- Date: November 17, 2019
- Location: Orleans Arena, Las Vegas, Nevada
- Country: United States
- Hosted by: Tisha Campbell & Tichina Arnold
- Most awards: Chris Brown (3) Drake (3)
- Most nominations: Chris Brown (8)
- Website: www.bet.com/shows/soul-train-awards/

Television/radio coverage
- Network: BET BET Her VH1

= 2019 Soul Train Music Awards =

Annual US music awards ceremony

The 2019 Soul Train Music Awards took place on November 17 at the Orleans Arena in Las Vegas, Nevada, and aired live for the first time on BET and BET Her. It was hosted by Tisha Campbell & Tichina Arnold, for the first time in the awards ceremony history from Orleans Arena in Las Vegas, Nevada.

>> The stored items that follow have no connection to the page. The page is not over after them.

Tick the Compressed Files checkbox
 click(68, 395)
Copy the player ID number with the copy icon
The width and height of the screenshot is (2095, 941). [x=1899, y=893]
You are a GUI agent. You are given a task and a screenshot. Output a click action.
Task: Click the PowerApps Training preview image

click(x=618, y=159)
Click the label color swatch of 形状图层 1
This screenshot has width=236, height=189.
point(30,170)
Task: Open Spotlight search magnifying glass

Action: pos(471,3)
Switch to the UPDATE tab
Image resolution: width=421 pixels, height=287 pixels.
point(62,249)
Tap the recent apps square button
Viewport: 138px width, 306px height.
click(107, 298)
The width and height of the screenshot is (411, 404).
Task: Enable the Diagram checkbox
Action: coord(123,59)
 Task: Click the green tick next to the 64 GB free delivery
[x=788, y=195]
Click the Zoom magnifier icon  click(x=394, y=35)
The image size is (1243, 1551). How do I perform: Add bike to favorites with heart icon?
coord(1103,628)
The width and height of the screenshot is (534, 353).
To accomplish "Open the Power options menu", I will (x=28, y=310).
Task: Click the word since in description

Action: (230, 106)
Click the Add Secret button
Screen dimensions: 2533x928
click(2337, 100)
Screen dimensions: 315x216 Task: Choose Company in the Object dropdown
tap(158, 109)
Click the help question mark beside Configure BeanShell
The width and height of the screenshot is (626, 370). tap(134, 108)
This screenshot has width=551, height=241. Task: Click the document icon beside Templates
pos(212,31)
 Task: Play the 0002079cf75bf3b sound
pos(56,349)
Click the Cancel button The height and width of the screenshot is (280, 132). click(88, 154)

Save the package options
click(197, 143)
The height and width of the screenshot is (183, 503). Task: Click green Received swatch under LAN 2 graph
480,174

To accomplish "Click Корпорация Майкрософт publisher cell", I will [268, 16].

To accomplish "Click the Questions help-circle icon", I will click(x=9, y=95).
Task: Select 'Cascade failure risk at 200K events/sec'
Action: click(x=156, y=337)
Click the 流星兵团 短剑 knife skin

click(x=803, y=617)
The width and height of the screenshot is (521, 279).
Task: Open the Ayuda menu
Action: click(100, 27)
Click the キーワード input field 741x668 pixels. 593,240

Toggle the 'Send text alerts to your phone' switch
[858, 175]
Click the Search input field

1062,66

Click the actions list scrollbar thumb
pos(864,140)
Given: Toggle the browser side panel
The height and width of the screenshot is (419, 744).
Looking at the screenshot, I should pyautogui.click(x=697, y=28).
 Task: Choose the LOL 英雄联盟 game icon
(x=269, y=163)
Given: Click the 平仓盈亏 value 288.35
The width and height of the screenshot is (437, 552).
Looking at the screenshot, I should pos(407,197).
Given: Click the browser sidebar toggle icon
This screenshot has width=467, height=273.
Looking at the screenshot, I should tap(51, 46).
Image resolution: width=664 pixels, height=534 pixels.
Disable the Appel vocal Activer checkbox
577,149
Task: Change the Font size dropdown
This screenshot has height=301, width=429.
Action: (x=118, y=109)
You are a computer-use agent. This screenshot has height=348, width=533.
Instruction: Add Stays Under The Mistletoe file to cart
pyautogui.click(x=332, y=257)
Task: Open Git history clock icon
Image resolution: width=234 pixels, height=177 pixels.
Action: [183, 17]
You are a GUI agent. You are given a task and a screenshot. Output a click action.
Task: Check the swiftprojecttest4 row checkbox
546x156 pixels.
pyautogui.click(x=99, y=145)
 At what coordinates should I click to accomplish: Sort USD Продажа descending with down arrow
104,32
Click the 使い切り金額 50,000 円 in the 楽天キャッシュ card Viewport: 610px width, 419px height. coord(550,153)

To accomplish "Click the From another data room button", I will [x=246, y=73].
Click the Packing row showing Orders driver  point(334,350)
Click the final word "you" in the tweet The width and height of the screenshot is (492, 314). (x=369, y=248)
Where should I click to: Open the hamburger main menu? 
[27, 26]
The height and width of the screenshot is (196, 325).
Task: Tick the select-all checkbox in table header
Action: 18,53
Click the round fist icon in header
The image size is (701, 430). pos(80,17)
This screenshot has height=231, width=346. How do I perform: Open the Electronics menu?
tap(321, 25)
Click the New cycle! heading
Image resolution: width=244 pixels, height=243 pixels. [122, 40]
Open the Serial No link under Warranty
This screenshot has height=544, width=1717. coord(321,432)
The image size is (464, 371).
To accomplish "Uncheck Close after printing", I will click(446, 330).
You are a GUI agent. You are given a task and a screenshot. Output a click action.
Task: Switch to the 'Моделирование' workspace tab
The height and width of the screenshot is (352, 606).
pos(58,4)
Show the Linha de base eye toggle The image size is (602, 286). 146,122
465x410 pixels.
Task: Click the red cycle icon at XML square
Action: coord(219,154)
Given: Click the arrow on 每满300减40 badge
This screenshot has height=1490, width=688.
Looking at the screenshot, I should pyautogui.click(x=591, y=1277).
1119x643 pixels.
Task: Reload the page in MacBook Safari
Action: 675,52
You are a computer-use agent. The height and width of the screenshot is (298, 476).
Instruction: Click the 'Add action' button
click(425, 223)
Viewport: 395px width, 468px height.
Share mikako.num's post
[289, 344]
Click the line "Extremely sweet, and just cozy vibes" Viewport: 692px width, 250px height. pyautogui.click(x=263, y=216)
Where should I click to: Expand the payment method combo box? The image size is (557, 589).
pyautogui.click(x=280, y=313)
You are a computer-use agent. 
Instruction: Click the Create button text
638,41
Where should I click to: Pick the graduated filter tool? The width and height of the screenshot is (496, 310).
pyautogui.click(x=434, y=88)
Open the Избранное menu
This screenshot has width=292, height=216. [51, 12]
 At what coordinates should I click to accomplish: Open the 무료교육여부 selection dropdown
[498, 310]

The nominations were announced on October 25, 2019. Chris Brown received the most nominations with eight, followed by Drake with seven. The most nominated female artist were Beyoncé and Lizzo, both with six nominations.

During the ceremony Jimmy Jam and Terry Lewis were honored with the Legend Award, while gospel singer Yolanda Adams received the Lady of Soul Award for her contributions to the music industry.

==Special awards==
Honorees are as listed below:

===Legend Award===
Jimmy Jam & Terry Lewis

===Lady Of Soul Award===
Yolanda Adams

==Nominees==
Nominees are as listed below. Winners are in bold:

===Best New Artist===
- Summer Walker
  - Lucky Daye
  - Mahalia
  - Nicole Bus
  - Pink Sweat$
  - YK Osiris

===Soul Train Certified Award===
- Trevor Jackson
  - Ciara
  - Daniel Caesar
  - Fantasia
  - India Arie
  - Kelly Rowland

===Best R&B/Soul Female Artist===
- H.E.R.
  - Ari Lennox
  - Beyoncé
  - Lizzo
  - Mary J. Blige
  - Summer Walker

===Best R&B/Soul Male Artist===
- Khalid
  - Anderson .Paak
  - Bruno Mars
  - Chris Brown
  - Daniel Caesar
  - Tank

===Best Gospel/Inspirational Award===
- Kirk Franklin
  - BeBe Winans
  - Donald Lawrence
  - Erica Campbell
  - Tasha Cobbs Leonard
  - Tori Kelly

===Rhythm & Bars Award (Best Hip-Hop Song Of The Year)===
- Cardi B – "Money"
  - 21 Savage – "A Lot" (featuring J. Cole)
  - DaBaby – "Suge"
  - J. Cole – "Middle Child"
  - Meek Mill – "Going Bad" (featuring Drake)
  - Megan Thee Stallion – "Cash Shit" (featuring DaBaby)

===Song Of The Year===
- Chris Brown – "No Guidance" (featuring Drake)
  - Beyoncé – "Before I Let Go"
  - Ella Mai – "Shot Clock"
  - Khalid – "Talk"
  - Lizzo – "Juice"
  - Summer Walker – "Girls Need Love" (Remix) (featuring Drake)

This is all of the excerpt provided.